La historia del blanco en Rioja es  de amor y odio.

Quizás las modas, quizás las influencias   francesas, hemos ido bailando
al compás de la aburrida y triste orquesta.

blanco

No hemos tenido un carácter identitario con el blanco, relegándolo a un producto de menor calidad.

Las  influencias y las modas, caprichos del mercado o del destino, ¡vaya usted a saber!, han llegado a ser determinantes para su desarrollo.

Fuimos testigos de un hecho histórico allá por 2008, cuando el Consejo Regulador de Rioja aprobó la plantación de las variedades  autóctonas provocadas por la mutación del Tempranillo y Maturana así como castas foráneas Sauvignon blanc, Verdejo y Chardonnay.

Total que ofrecíamos un vino blanco  diferente, original y respetuoso con nuestras raíces y le ponemos los cuernos con variedades extranjeras, sólo por bailar un agarrado juntos y poder meter mano.

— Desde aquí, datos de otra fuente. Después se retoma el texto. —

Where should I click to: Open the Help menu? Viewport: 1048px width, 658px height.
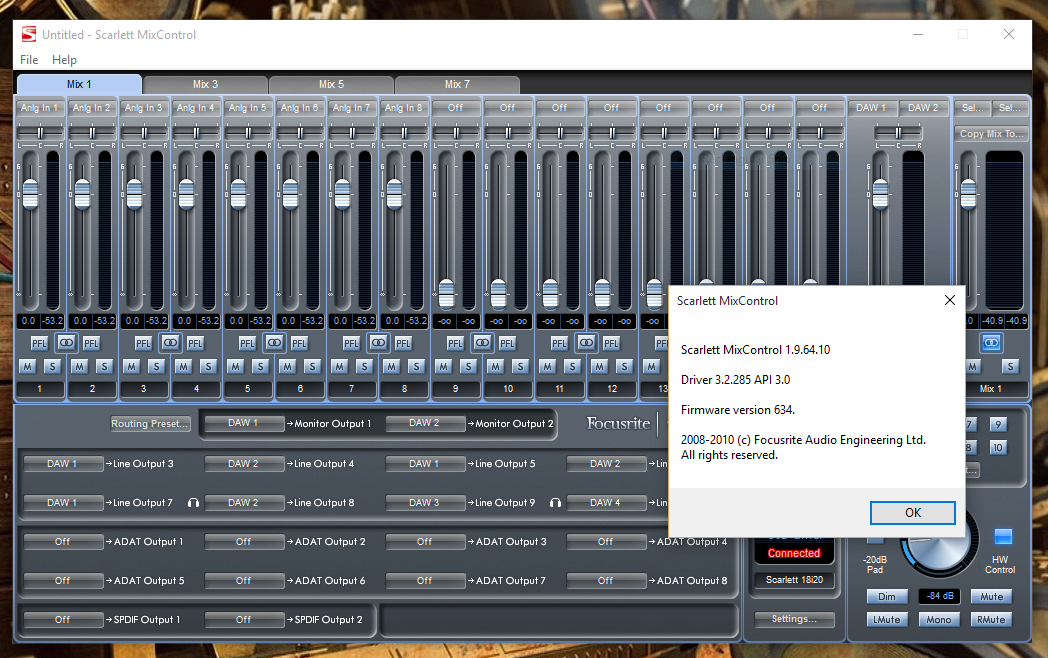tap(64, 60)
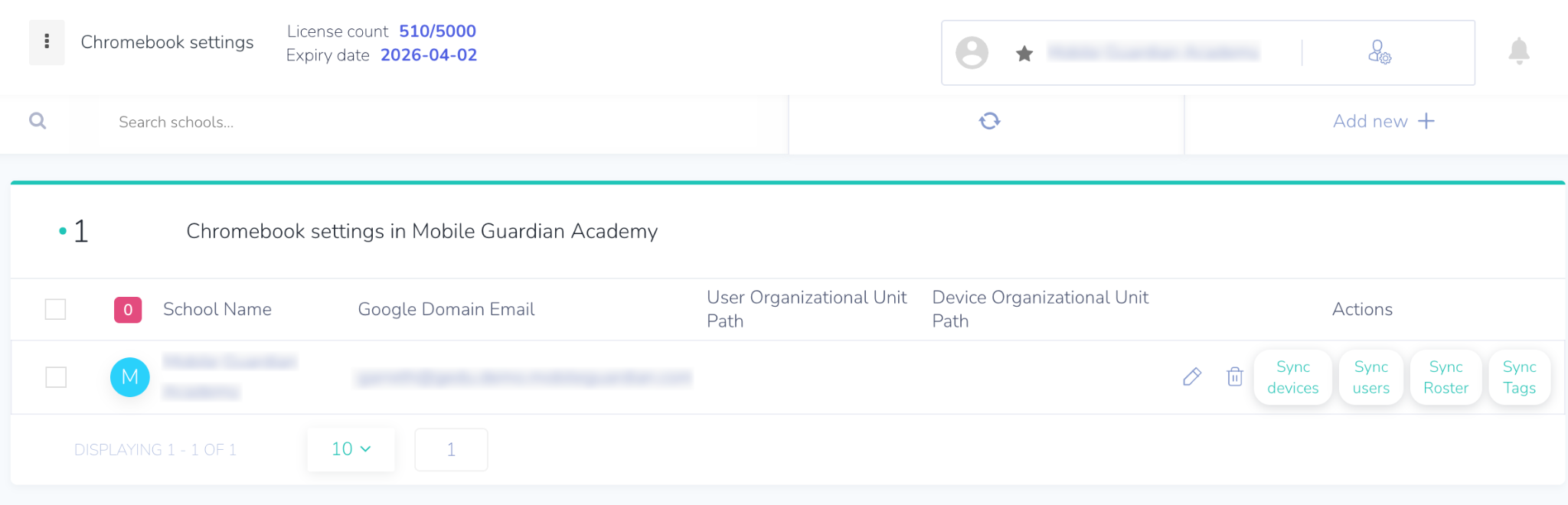
Task: Open the three-dot kebab menu
Action: 47,42
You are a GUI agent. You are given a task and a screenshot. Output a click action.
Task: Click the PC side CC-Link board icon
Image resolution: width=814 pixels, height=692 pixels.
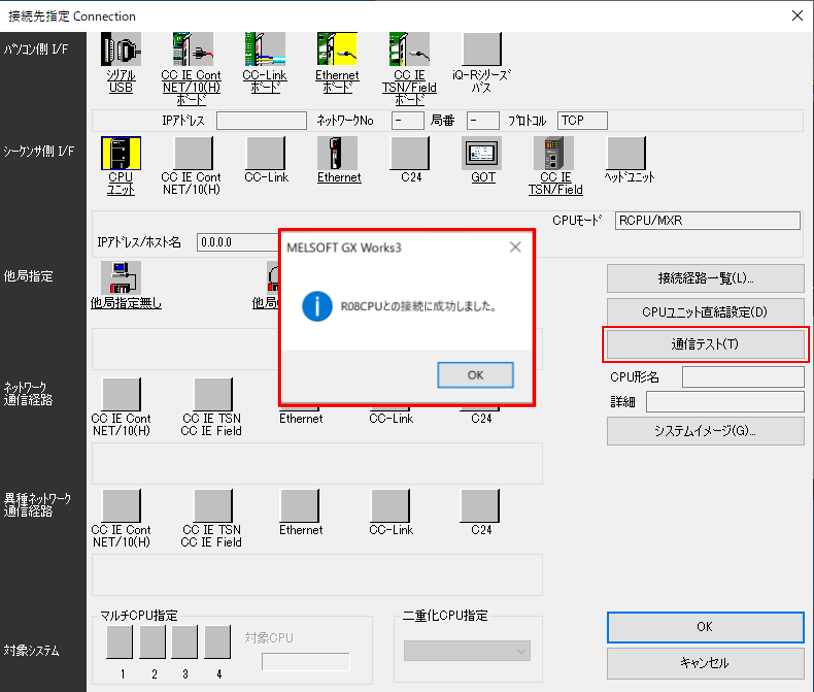point(265,50)
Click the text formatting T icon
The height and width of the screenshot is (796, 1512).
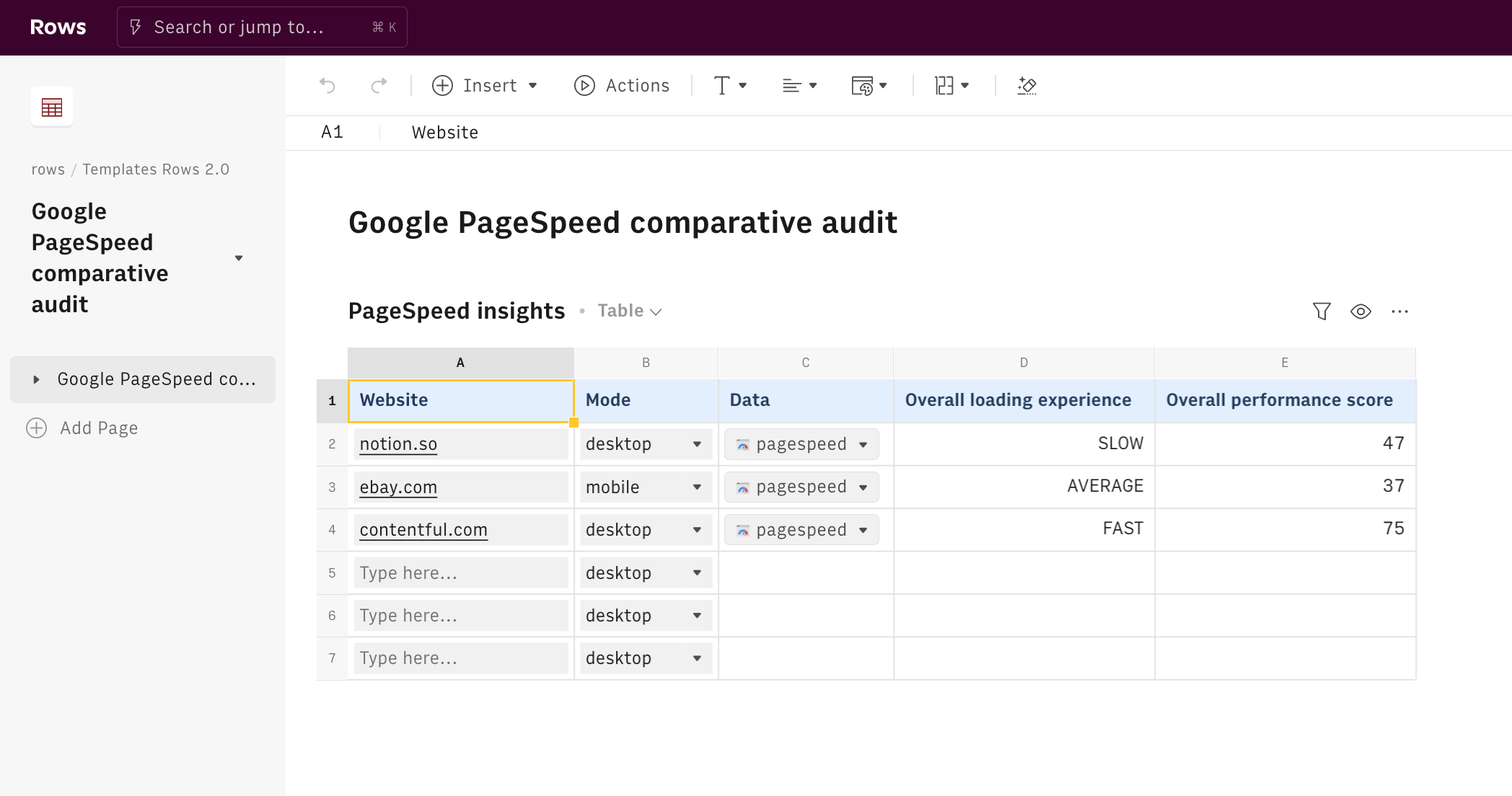tap(722, 84)
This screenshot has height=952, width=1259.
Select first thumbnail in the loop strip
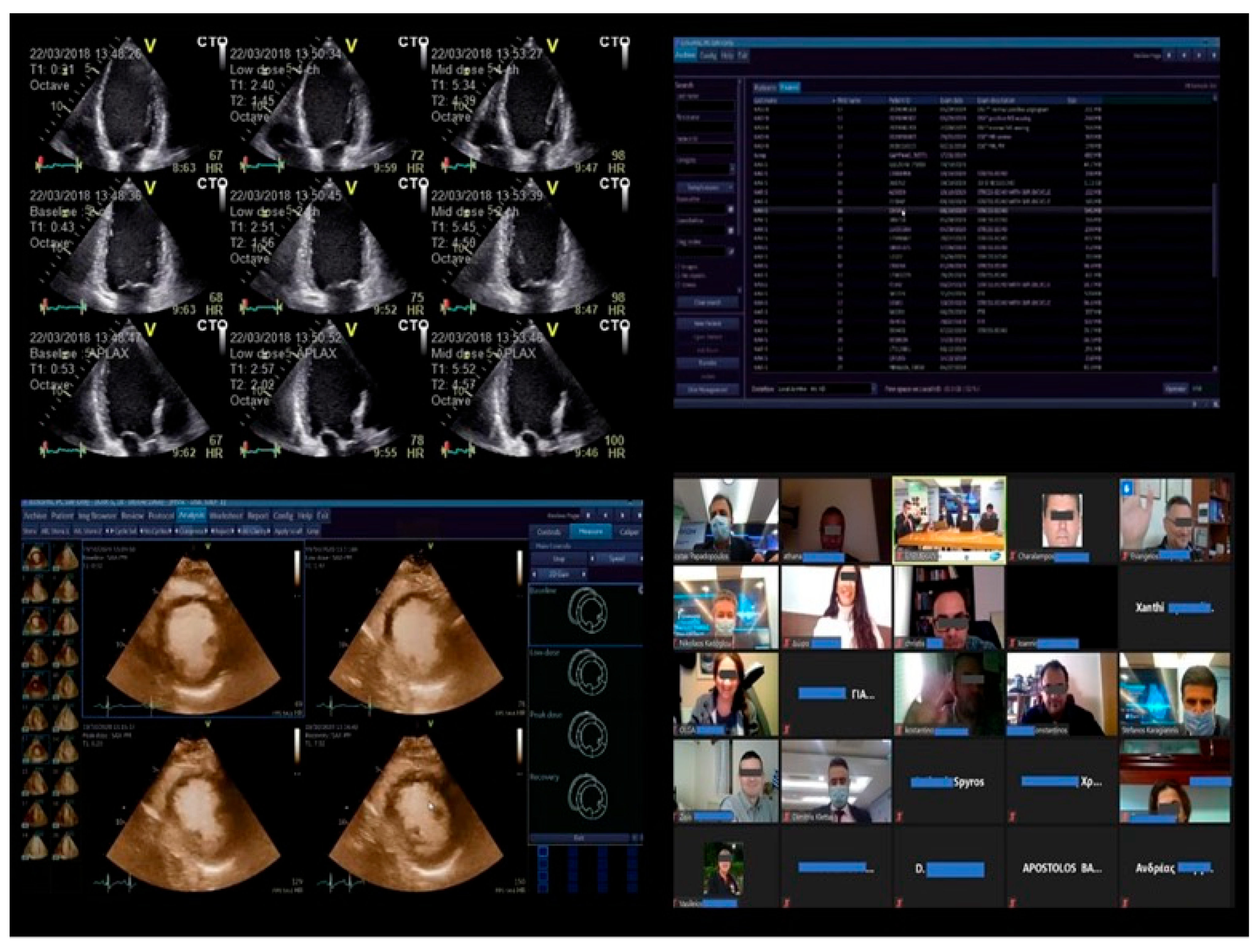point(36,558)
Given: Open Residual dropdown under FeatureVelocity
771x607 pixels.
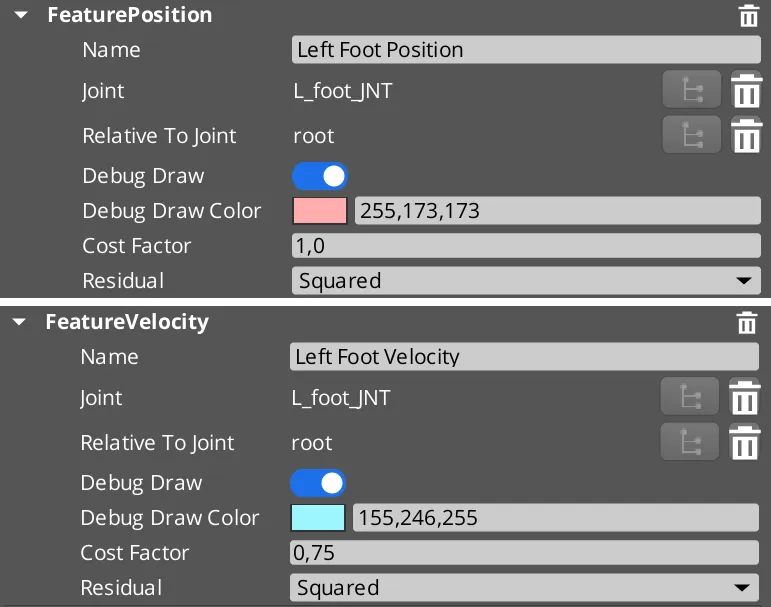Looking at the screenshot, I should tap(524, 588).
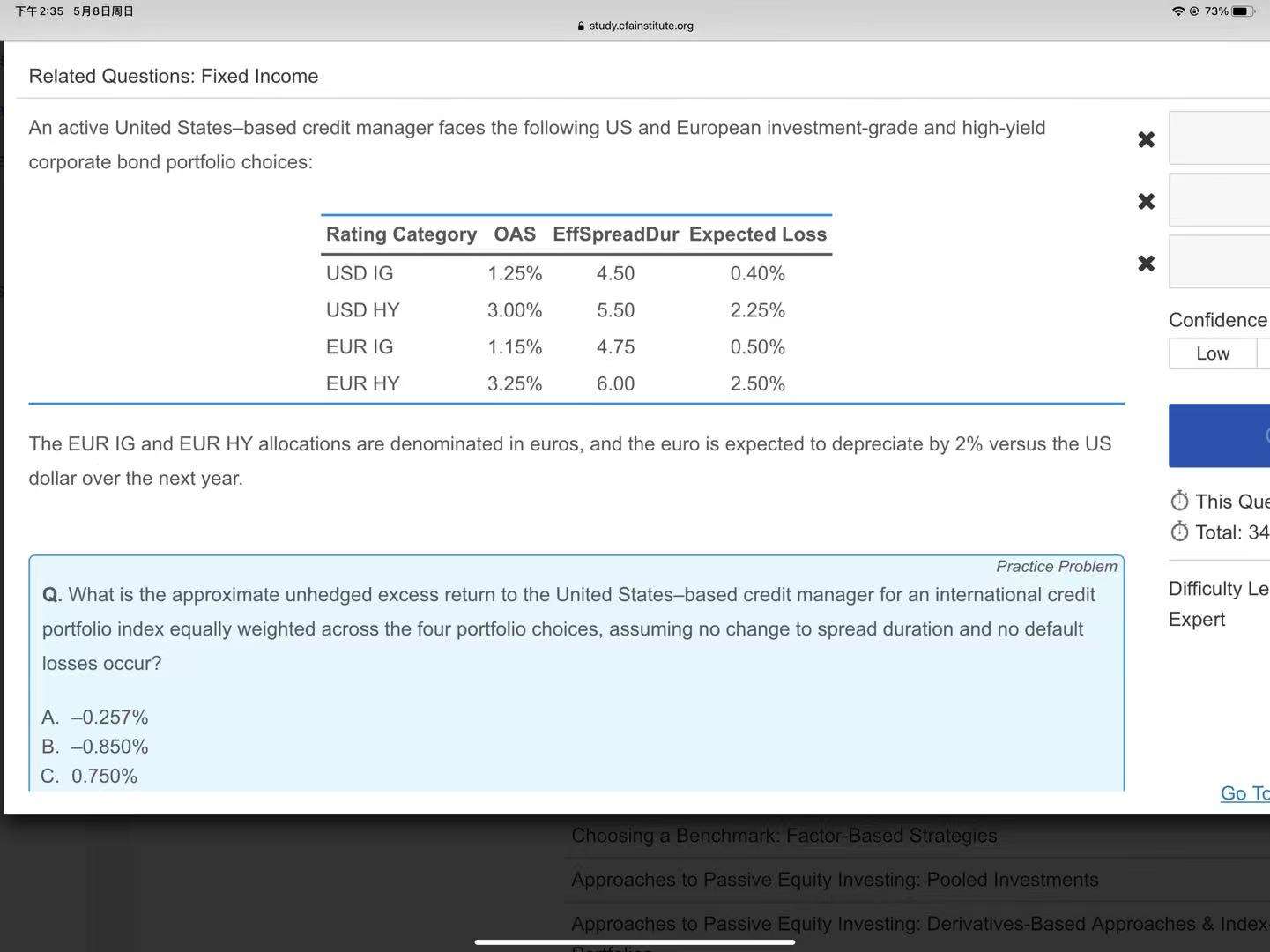Tap the Wi-Fi status icon
This screenshot has width=1270, height=952.
pyautogui.click(x=1177, y=11)
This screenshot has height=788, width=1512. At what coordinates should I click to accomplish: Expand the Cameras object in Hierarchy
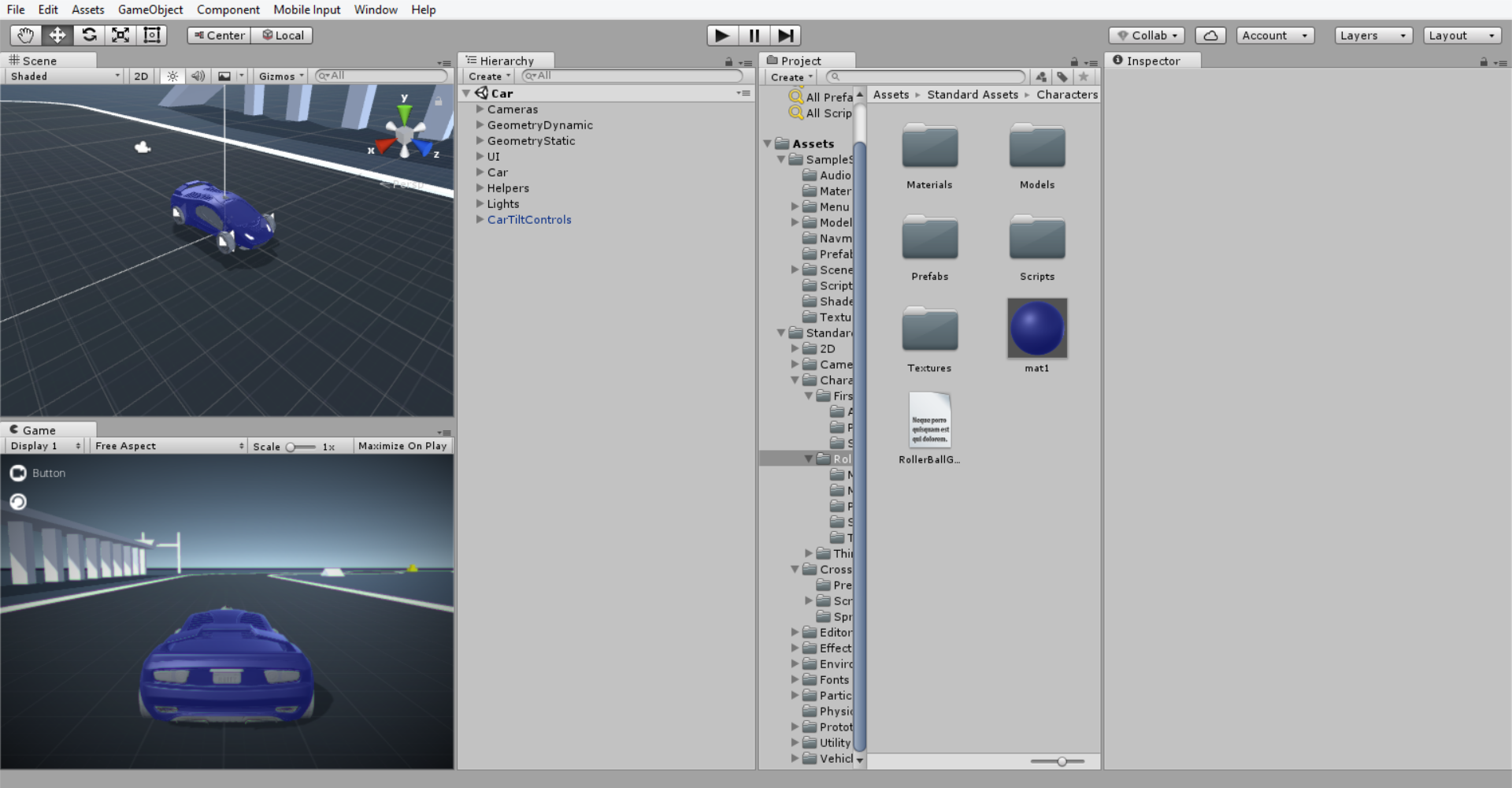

Ahora que parece que el mercado demanda vinos blancos más complejos y elaborados dando más importancia al terroir, en Rioja somos reacios a apostar por este tipo de elaboraciones, pese a su éxito en el pasado. ¿Donde se quedo nuestra Garnacha, nuestra Malvasía, nuestra Viura? Bien gestionadas y vinificadas pueden ofrecer un sello de identidad propio. Viura ofrece buenos envejecimientos que unidos a los toques aromáticos de la Garnacha y la acidez de la Malvasía pueden competir en los mercados, aportando no solo sabores primarios sino mayor complejidad.

Fomentando, cuidando y promocionando la viticultura de variedades propias crearemos un sello de identidad, necesario para diferenciarse de otras regiones vinícolas.

No nos deberíamos dedicar a copiar e imitar , que es lo fácil, sino trabajar en crearnos  nuestro propio sello identitario volviendo a nuestros orígenes, de donde no tendríamos que haber salido.